小さな頃からプラモデルやラジコンのような動くメカが大好きで、最初はエンジニアになりたいと、有名大学の工学部をめざしていたのです。しかし、現実はそう甘くありませんでした。そこで、「ものづくり」という観点から視野を広げて気付いたのが、歯科医師という職業です。人の役にも立ちますし、手先の器用さが生かせるのではないかと、この道を選ぶことにしました。大学を卒業後、冠橋義歯学講座の医局に入局し、主に、技工物のディテールが体にどのような影響を与えるかを勉強しました。その傍ら、「歯科医療研究会」に所属し、無歯科医村への出張検診なども行っていました。もっとも、この活動は夏休みなどの長期休暇に行うことが多いので、普段はガソリンスタンドでアルバイトしながら、車への興味を満たしていました。

―今に続く、気付きや発見などはありましたか?

歯科医師は、どんなに理論や技術を勉強しても、それが実際に臨床に生かせなくては意味がないということでしょうか。わかりやすく言えば、「頭よりも腕で覚える」感覚で、職人につながるようなところがあると思っています。入れ歯やブリッジなどの場合、体の中に補綴物を入れる以上、どうしても違和感は避けられません。それをなるべく自然な状態に近づけるのが、歯科医師の役目なのではないでしょうか。当院の技工物は、最終的には技工士さんが仕上げますが、基本的な部分に必要な情報は私自身が指示を出します。
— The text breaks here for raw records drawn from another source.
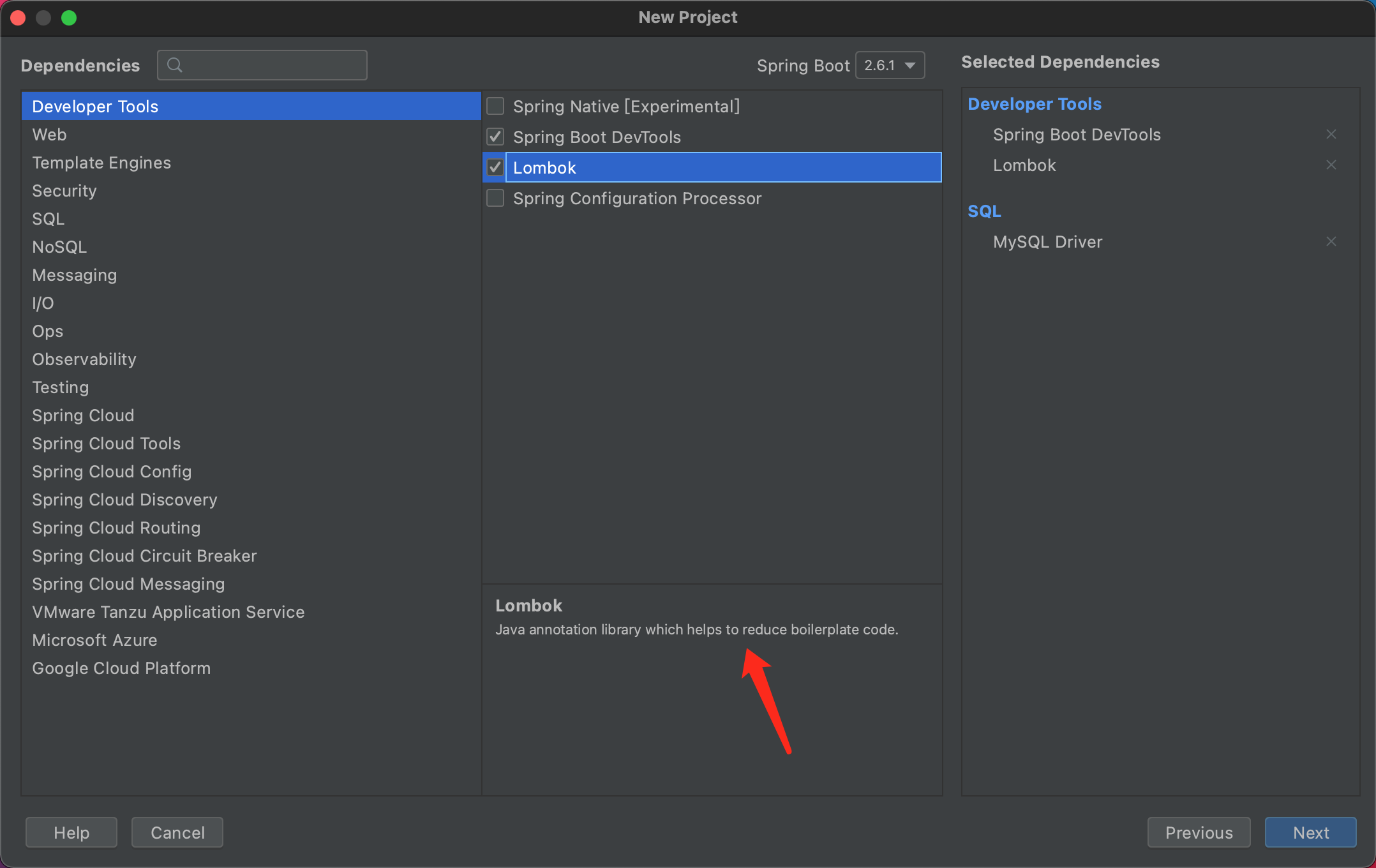Image resolution: width=1376 pixels, height=868 pixels.
Task: Select the Google Cloud Platform category
Action: [121, 668]
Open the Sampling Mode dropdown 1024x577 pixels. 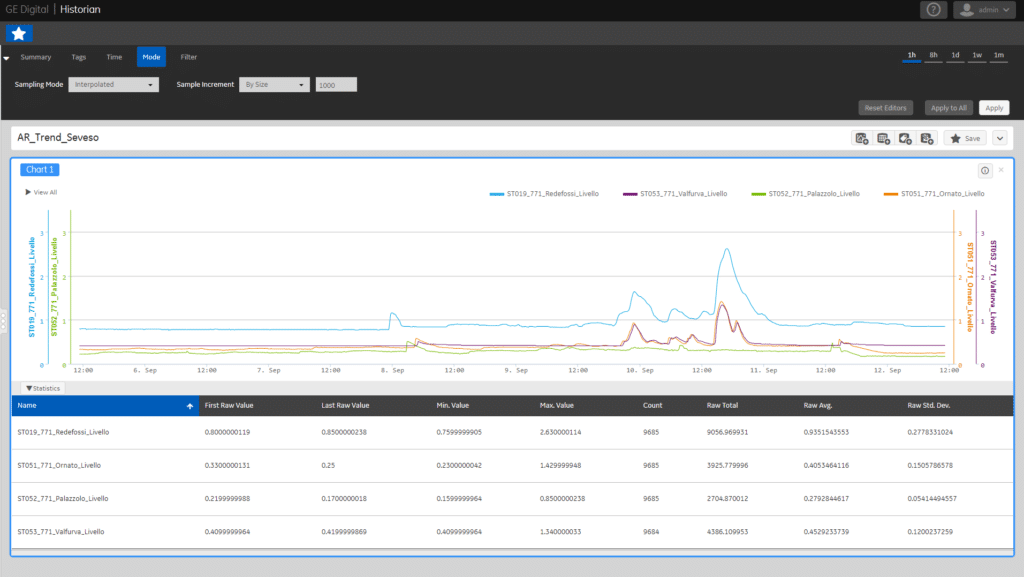(x=113, y=85)
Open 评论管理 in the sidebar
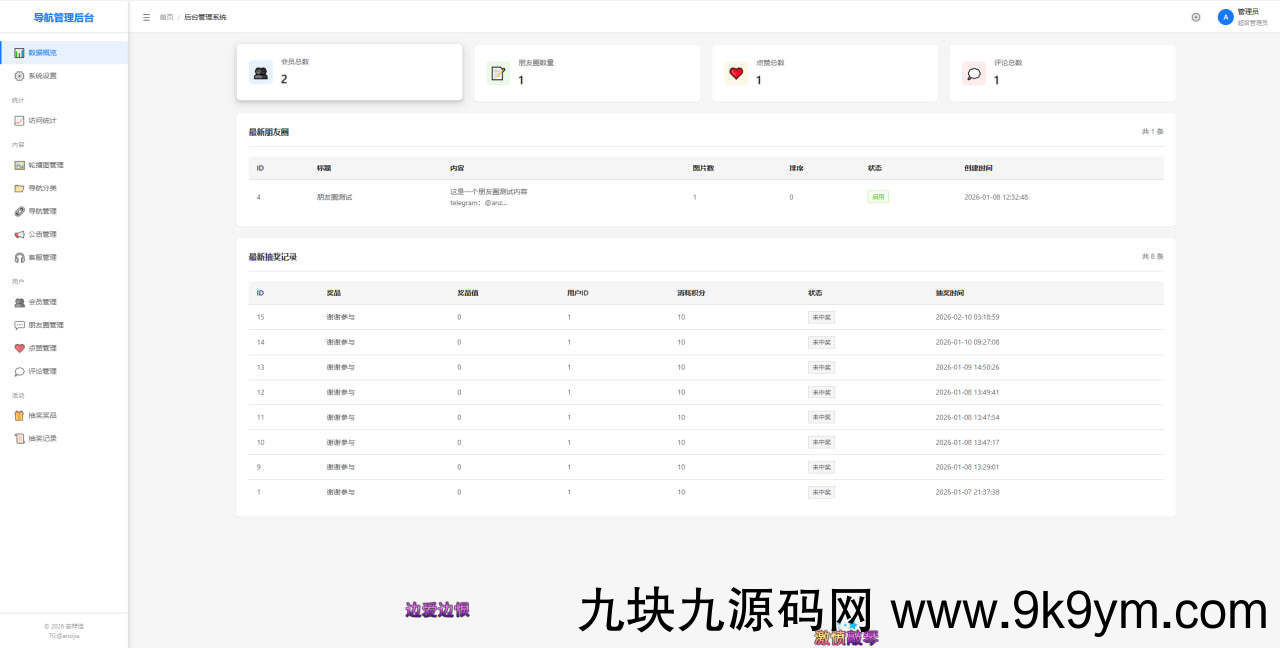The width and height of the screenshot is (1280, 648). click(42, 372)
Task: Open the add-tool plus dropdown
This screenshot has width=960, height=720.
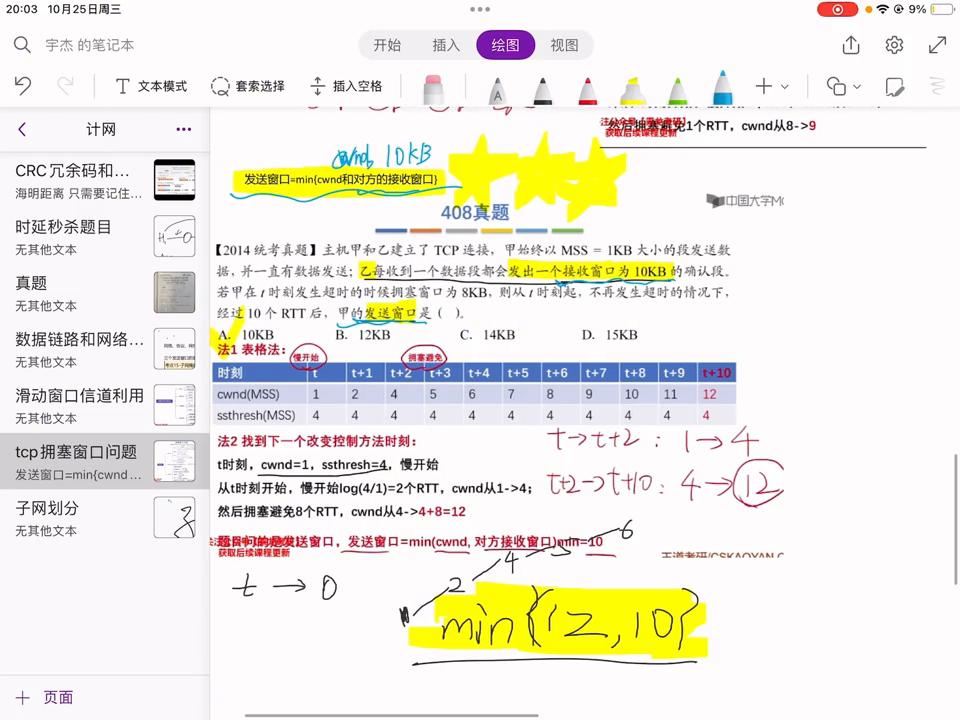Action: coord(765,88)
歯のわずかな膨らみや隙間がばい菌の住みかになり、歯周病や虫歯を悪化させることもあるので、ミクロン単位の正確さやフイット感にはこだわっています。また、昔に比べ、歯科治療に関する意識や情報の感度が高まってきたことも事実です。自分の成長が止まった瞬間、回りに置いて行かれますので、一生気を抜けないでしょう。

―独立に際し、具現化したい思いなどはありましたか?

「一人ひとりの患者さんを大切にしよう」ということです。私は大学卒業後、都内で勤務医を経験したのですが、そこは1時間に5人程度のスピードで次々と治療を行っていくようなスタイルでした。麻酔をして削ってまた麻酔をしての繰り返しで、まるで工場のベルトコンベアみたいですよね。トイレに行く暇もありませんでしたし、これが果たして治療なのかと、私なりにジレンマを抱えていました。そうしたなか、このビルのテナント情報を知る機会があり、思い切って「自分の考える治療体系」でやってみようと独立を決意したのです。また、ちょうど結婚を控えて不安はありましたが、先方の実家に正直な気持ちを打ち明けたところ、「やりたいようにやってみなさい」と背中を押してくれましたので、だいぶ気分が楽になりました。